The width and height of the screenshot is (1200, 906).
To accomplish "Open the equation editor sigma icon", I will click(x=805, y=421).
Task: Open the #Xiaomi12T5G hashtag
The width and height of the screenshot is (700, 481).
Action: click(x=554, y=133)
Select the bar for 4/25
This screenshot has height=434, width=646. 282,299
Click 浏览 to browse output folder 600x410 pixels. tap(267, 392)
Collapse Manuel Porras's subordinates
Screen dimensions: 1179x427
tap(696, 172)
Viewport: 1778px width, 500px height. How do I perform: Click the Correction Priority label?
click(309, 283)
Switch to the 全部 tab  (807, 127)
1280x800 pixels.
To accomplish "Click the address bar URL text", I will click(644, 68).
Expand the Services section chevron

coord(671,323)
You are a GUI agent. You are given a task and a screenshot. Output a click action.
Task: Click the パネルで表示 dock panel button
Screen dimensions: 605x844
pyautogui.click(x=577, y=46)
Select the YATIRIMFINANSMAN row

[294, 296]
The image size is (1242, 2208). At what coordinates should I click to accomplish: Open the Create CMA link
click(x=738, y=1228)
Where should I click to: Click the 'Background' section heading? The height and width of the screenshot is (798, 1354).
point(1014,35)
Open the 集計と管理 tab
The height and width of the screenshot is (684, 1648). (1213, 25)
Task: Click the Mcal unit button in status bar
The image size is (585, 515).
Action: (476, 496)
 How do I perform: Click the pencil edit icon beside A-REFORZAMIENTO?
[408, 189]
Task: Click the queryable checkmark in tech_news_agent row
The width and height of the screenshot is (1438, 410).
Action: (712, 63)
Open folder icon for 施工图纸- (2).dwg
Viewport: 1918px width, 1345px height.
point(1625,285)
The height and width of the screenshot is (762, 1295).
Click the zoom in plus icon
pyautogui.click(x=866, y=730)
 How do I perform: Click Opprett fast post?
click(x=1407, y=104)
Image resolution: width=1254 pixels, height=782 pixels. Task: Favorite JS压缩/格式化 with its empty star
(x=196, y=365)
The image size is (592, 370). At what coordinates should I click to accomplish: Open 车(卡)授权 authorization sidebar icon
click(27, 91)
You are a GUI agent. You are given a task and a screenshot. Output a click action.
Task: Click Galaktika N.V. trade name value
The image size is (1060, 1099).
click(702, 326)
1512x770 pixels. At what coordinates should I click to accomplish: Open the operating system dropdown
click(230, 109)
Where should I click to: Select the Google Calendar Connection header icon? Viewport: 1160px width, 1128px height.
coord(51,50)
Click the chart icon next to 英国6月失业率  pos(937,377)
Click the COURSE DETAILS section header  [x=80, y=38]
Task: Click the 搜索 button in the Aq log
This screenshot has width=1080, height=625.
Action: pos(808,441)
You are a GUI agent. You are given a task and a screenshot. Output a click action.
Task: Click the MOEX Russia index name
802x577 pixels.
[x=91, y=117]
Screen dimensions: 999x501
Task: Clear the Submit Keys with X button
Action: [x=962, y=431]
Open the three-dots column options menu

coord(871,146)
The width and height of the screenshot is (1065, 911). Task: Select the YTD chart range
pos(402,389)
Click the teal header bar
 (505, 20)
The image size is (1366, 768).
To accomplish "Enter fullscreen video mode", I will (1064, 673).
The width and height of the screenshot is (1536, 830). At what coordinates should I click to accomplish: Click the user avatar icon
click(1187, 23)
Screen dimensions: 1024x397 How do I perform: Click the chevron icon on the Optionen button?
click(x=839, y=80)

= = = = = = =

### What to produce
In the data above, find the line that contains "Task: Click the パネルで表示 dock panel button", then reproduce exactly every line from the first line through that line.

### Your response
The width and height of the screenshot is (1200, 906).
To accomplish "Open the equation editor sigma icon", I will click(x=805, y=421).
Task: Open the #Xiaomi12T5G hashtag
The width and height of the screenshot is (700, 481).
Action: click(x=554, y=133)
Select the bar for 4/25
This screenshot has height=434, width=646. 282,299
Click 浏览 to browse output folder 600x410 pixels. tap(267, 392)
Collapse Manuel Porras's subordinates
Screen dimensions: 1179x427
tap(696, 172)
Viewport: 1778px width, 500px height. How do I perform: Click the Correction Priority label?
click(309, 283)
Switch to the 全部 tab  (807, 127)
1280x800 pixels.
To accomplish "Click the address bar URL text", I will click(644, 68).
Expand the Services section chevron

coord(671,323)
You are a GUI agent. You are given a task and a screenshot. Output a click action.
Task: Click the パネルで表示 dock panel button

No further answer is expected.